Task directions: Reproduce the following items verbatim, line for line, without altering any character.

--- START ---

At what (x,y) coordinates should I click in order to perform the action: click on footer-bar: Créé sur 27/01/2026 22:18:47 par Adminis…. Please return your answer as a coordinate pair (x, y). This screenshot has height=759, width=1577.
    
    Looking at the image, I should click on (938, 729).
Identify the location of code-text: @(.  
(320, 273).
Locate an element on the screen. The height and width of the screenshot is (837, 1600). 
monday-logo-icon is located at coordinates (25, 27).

--- END ---

Output of the task:
At what (x,y) coordinates should I click in order to perform the action: click on footer-bar: Créé sur 27/01/2026 22:18:47 par Adminis…. Please return your answer as a coordinate pair (x, y). This screenshot has height=759, width=1577.
    
    Looking at the image, I should click on (938, 729).
Identify the location of code-text: @(.  
(320, 273).
Locate an element on the screen. The height and width of the screenshot is (837, 1600). 
monday-logo-icon is located at coordinates (25, 27).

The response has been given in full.